How to make Google Cloud Load Balancer respect the received X-Forwarded-Proto?

My app structure uses GKE and CloudFlare. It looks like this:

CloudFlare -> GKE -> Ingress -> My app running nginx

I'm using the flexible SSL in CloudFlare, so only the connection between the user and CloudFlare uses HTTPS, all the remaining uses HTTP. I know CloudFlare sets the X-Forwarded-Proto to https in this situation, but when I see the headers my nginx app is receiving, it gets X-Forwarded-Proto: http.

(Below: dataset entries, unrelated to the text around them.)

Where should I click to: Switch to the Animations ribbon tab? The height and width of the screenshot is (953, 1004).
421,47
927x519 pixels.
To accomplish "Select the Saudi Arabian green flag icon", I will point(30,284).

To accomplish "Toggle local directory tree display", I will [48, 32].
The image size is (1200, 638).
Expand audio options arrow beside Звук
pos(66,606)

I'm pretty sure this happens somewhere between GKE's Load Balancer and Ingress, as I can see that the CF-Visitor: {"scheme": "https"} header configured by CloudFlare is set to HTTPS. My understanding is that this means that CloudFlare did set X-Forwarded-Proto to https, but it got overwritten along the way.

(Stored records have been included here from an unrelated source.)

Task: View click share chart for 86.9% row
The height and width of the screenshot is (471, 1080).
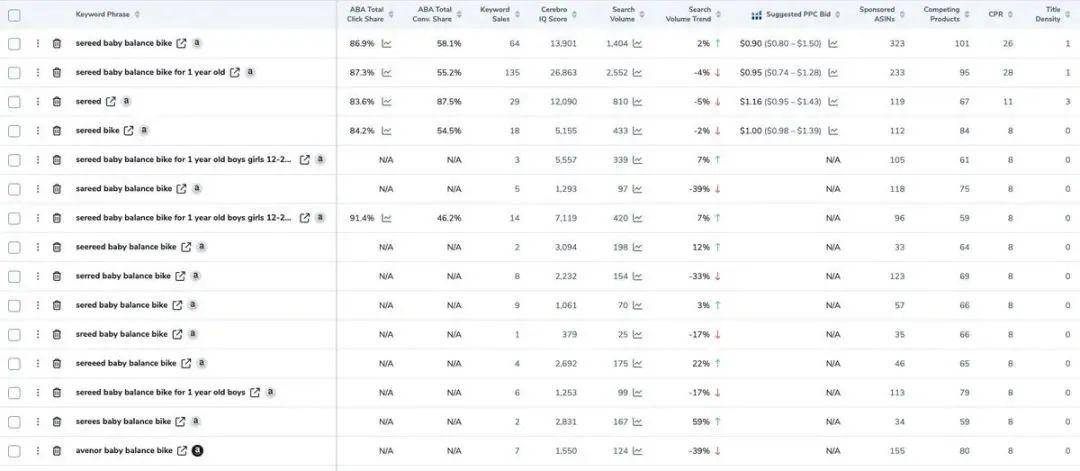Action: [x=386, y=44]
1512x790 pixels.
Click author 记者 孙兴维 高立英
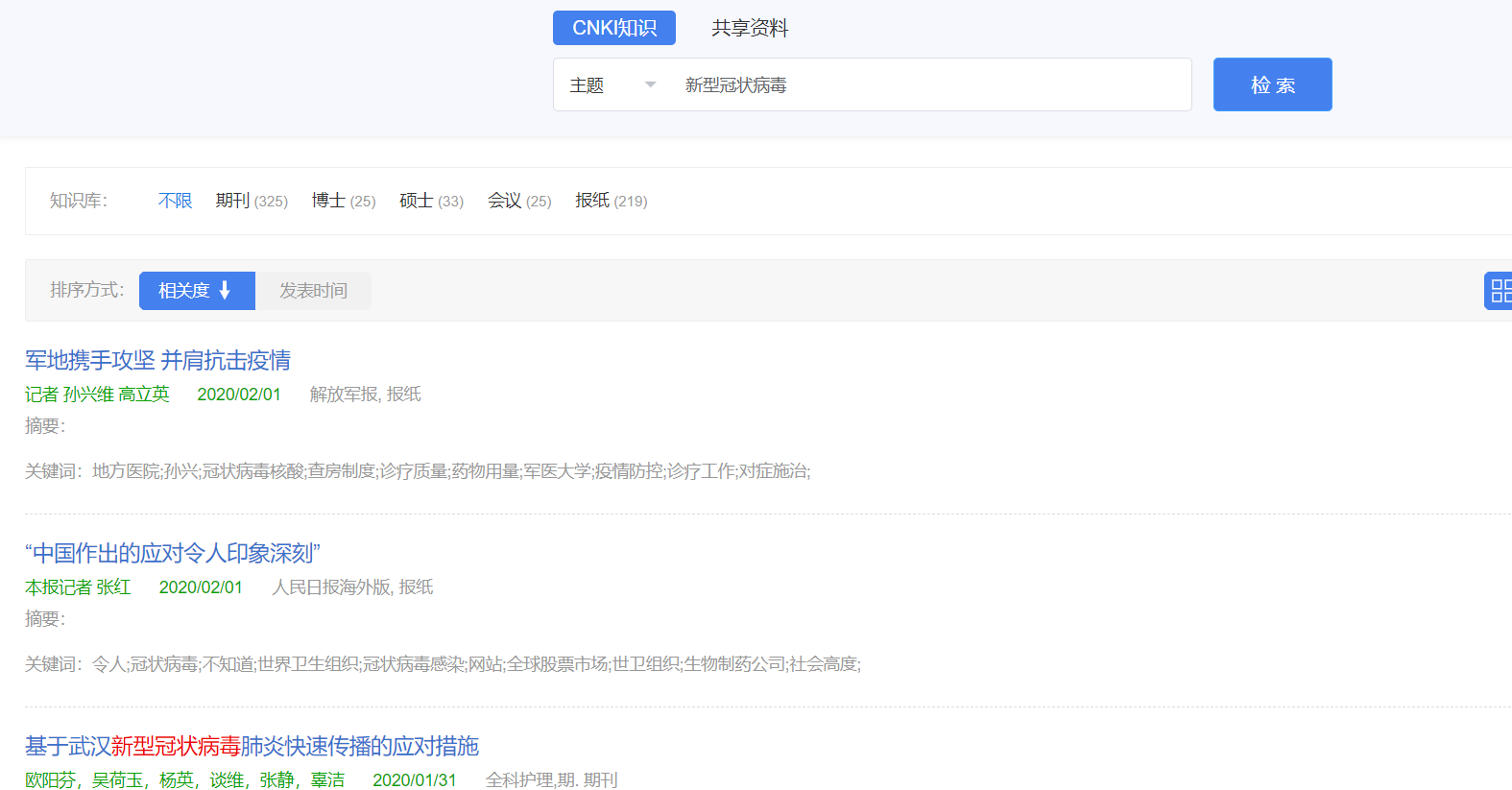[x=97, y=395]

Unfortunately, I couldn't get the header logs from the GKE Load Balancer (it seems they don't log the X-Forwarded-* headers at all), so I can't confirm 100% that CloudFlare is actually setting the headers, but I'd be pretty surprised if it isn't.

If that's true, Google Cloud is overwriting the X-Forwarded-Proto header with http. How can I avoid it doing so?

Edit: I have configured an nginx ingress instead of gce following https://cloud.google.com/community/tutorials/nginx-ingress-gke, and the X-Forwarded-Proto is set to https as expected. This is another signal that it's the gce ingress controller that is overwriting the X-Forwarded-Proto header.

Solution 1:

As described in this article Cloudflare appends an X-Forwarded-Proto header which can either be HTTP or HTTPS depending on the protocol the user used to visit the site. If you believe the value of X-Forwarded-Proto should be maintained but was changed by GCLB, I'd recommend opening a feature request for this on Google issue tracker.